Markov models are useful for understanding the limitations of any specific next-token predictor with a fixed context window. But not for the limitations of such predictors in general, as there is always a Markov model large enough to handle any specific input.
These are what n-grams are, even traditional token/word/character based Markov chains don't rely on just the most recent word. Typical Markov Chains in NLP are 3-7-grams.
> Can you give an example of a non-Markov system?
Encoder-decoder LLMs violate the Markov Property and would not count as Markov Chains.
So, people can correctly call LLMs Markovian in practice, and also non-Markovian from a theoretical standpoint.
I think of it as conceptually little bit like the distinction between a formal Turing machine which requires an infinite tape, and a practical computer with a finite amount of memory. Your computer acts as a Turing machine for the real computations you use it for, but there exist some computations that would require more memory than you have. From a theoretical standpoint, your compute is merely a finite state automaton.
Essentially yes. Given complex enough state, more or less any process is Markovian. Some do require infinite state, which would be maybe stretching the definition a bit. In practice Markov formulation may not be a very good analysis perspective if the required state would be very large/complex.
What I don't understand is how the line is drawn between "past" and "present". Why are variables a,b,c viewed as "present" and not "past"? How is past defined? Why can't you view token generation as f(past1, past2, past3, present)?
As I said, it does look "Markovian" if the number of "pasts" is fixed, but again, what exactly is not Markovian then? Infinite inputs? Everything in the real world is finite.
Uh... You're moving the goalposts. I don't know the exact definition of "LLM", but let's suppose that it and the definition of "Markov chain" make us conclude that LLMs are necessarily Markov chains. "It's a Markov chain" is still a useful statement, because there are processes that are neither LLMs nor Markov chains.
I'm not sure what those would be. All dynamical systems (essentially all of classical physics) except maybe quantum mechanics are a Markov chain.
This is the limitation i was getting at btw. In the example i wad getting at, if you have an image with solid vertical columns, followed by columns of random static, followed again by solid vertical colors a markov chain could eventually learn all patterns that go
solid->32 random bits->different solid color
And eventually it would start predicting the different color correctly based on the solid color before the randomness. It ‘just’ needs a state for every possible random color between. This is ridiculous in practice however since you’d need to learn 2^32 states just for relation ship between those two solid colors alone.
You can use skipgrams - prefixes with holes in them.
Sparse Non-negative Matrix Language Model [1] uses them with great success.
[1] https://aclanthology.org/Q16-1024/
The pure n-gram language models would have hard time computing escape weights for such contexts, but mixture of probabilities that is used in SNMLM does not need to do that.
If I may, I've implemented an online per-byte version of SNMLM [2], which allows skipgrams' use. They make performance worse, but they can be used. SNMLM's predictive performance for my implementation is within percents to performance of LSTM on enwik8.
Chat interfaces are like taking a simple Markov generator, but with a rule where you say 'whenever it reaches a state ending in X, hand over decision making about state transitions to a human instead of a random number generator, until they move it to state ending in Y'.

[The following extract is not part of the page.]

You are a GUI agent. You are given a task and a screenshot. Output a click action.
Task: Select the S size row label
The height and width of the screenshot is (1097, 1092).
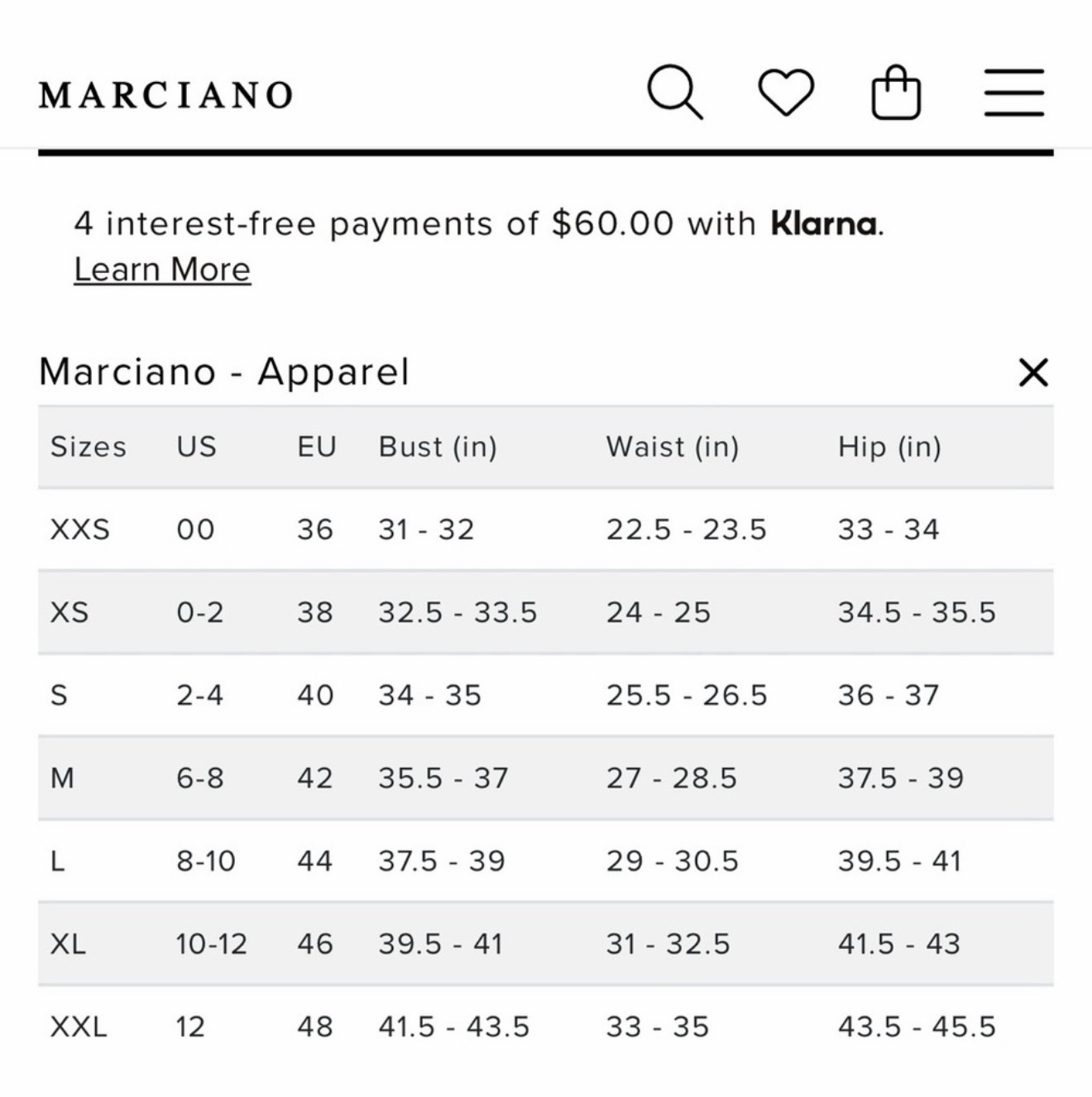(x=59, y=695)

Tool calling is similar - 'when it reaches state ending in X, send the state data to a tool; use the result to drive a series of state transitions; then start generating again'.
The validation of what i'm saying is little more than a few minutes google away.
Some interventions can just be warnings, rather than lectures.
The key insight you raise about attention is particularly important: it doesn't violate the Markov property, it just enables a vastly more sophisticated state representation. Classical n-gram Markov chains use simple discrete states, while transformers use high-dimensional continuous representations that can encode exponentially more information about context.
This perspective helps bridge the conceptual gap many people have. When they think "Markov chain," they often picture simple state transitions, but mathematically, LLMs are just Markov chains with astronomically complex states. The attention mechanism is the computational trick that makes these complex states tractable - it's not changing the fundamental probabilistic structure.
As far as I understand it, as you have a back-and-forth conversation with an LLM, you have to provide the entire history of the conversation plus your new response each time.
...when they are used without RAG and tools. x_n belongs to a set of cardinality 65536^100000 or so. Equating an LLM to a Markov Chain doesn't allow to make any non-trivial predictions about its behavior.
The essential property of a Markov chain is maintaining the Markov property:
P(X_n+1 = x_n+1 | X_n = x_n, ..., x_1) = P(X_n+1 = x_n+1 | X_n = x_n)
That is the future, given the present state, is conditionally independent of the past states.
It's worth recognizing that decoder only LLMs (which are most the major LLMs used by people) maintain the Markov property and can be properly understood as Markov chains.
> The attention mechanism is the best we have for this and Markov chains struggle beyond stringing together a few syllables.
Attention has nothing to do with the maintaining the Markov property but allows for a fantastically more complex representation of state which is where decoder only LLMs derive the majority of their power.
tl;dr most of the LLMs people use are effectively Markov Chains.